**DIRECTIONS FOR THIS TASK:** Give back exactly the lines of the material below that start at the line containing "[Facebook Social Icon] (1266, 1180)" and end at the line containing "Sign in (1763, 74)", and no others.
= Beginning of Section =
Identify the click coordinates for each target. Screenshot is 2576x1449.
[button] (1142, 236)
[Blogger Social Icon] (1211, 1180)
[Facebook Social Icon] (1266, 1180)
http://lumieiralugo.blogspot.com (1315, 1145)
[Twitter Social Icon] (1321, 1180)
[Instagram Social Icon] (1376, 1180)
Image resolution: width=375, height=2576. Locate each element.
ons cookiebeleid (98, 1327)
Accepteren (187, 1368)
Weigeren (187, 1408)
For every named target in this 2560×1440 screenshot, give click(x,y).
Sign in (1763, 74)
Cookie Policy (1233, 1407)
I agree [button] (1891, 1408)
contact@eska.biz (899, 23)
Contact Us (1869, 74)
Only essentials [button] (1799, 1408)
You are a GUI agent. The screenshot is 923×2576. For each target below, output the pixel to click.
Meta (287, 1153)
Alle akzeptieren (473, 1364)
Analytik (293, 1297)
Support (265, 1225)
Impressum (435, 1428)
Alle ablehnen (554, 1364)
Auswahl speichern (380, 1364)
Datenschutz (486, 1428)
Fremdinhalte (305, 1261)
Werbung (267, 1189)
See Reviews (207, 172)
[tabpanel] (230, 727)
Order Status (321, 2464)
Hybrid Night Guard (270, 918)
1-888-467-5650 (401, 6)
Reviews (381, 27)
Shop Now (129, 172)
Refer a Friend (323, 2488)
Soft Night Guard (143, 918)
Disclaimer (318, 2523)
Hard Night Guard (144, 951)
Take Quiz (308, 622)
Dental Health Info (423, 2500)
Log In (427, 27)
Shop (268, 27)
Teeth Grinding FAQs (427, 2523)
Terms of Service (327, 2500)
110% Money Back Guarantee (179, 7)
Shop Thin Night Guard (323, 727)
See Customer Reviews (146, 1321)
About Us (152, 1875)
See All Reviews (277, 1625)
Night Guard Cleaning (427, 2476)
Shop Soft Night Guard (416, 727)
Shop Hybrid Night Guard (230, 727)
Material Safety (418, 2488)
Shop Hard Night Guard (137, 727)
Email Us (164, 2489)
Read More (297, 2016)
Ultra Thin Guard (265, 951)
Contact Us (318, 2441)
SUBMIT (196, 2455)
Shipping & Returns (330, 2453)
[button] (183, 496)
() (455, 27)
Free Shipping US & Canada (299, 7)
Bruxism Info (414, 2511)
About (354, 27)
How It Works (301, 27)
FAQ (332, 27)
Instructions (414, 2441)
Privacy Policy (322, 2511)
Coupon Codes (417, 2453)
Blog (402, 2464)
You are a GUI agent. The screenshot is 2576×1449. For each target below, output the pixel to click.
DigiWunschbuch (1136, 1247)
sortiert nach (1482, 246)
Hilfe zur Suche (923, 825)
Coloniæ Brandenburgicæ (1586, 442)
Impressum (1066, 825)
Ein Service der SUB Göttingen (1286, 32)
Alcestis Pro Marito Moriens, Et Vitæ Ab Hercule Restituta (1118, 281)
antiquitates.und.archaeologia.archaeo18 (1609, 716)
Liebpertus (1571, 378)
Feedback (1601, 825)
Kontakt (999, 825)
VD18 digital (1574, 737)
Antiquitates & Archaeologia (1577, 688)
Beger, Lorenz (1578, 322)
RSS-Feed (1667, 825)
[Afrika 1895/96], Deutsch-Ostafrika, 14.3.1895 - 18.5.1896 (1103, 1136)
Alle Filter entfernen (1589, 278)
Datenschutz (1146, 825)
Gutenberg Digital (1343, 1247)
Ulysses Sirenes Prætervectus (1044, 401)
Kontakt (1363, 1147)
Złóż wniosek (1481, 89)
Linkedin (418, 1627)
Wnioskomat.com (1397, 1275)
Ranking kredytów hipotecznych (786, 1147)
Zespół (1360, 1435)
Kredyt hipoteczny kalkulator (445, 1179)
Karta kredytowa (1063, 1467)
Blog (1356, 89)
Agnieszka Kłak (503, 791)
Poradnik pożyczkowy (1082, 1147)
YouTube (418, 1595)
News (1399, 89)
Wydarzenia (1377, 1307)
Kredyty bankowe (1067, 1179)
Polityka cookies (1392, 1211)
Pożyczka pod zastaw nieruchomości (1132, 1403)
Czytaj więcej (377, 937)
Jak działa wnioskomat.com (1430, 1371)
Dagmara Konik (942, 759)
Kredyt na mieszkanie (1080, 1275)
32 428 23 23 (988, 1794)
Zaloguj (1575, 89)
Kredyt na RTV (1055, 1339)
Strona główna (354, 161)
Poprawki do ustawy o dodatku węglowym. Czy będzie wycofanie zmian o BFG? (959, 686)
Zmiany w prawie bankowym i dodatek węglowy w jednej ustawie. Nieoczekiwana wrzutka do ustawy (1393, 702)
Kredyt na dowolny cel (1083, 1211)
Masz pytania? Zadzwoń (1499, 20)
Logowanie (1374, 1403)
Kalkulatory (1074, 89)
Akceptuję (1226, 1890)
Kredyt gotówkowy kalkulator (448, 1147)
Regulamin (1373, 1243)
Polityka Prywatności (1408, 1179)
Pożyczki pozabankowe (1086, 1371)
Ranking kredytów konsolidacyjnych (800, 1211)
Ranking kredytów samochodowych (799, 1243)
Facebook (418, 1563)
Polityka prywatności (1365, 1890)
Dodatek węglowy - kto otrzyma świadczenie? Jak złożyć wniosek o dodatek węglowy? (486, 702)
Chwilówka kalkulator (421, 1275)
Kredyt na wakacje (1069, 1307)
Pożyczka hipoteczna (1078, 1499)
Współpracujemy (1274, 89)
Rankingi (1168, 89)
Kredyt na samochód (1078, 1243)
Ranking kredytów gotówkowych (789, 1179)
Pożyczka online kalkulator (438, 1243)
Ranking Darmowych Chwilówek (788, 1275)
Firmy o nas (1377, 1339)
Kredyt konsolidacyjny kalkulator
= End of Section =
**OUTPUT BELOW:**
[Facebook Social Icon] (1266, 1180)
http://lumieiralugo.blogspot.com (1315, 1145)
[Twitter Social Icon] (1321, 1180)
[Instagram Social Icon] (1376, 1180)
Image resolution: width=375, height=2576. Locate each element.
ons cookiebeleid (98, 1327)
Accepteren (187, 1368)
Weigeren (187, 1408)
For every named target in this 2560×1440 screenshot, give click(x,y).
Sign in (1763, 74)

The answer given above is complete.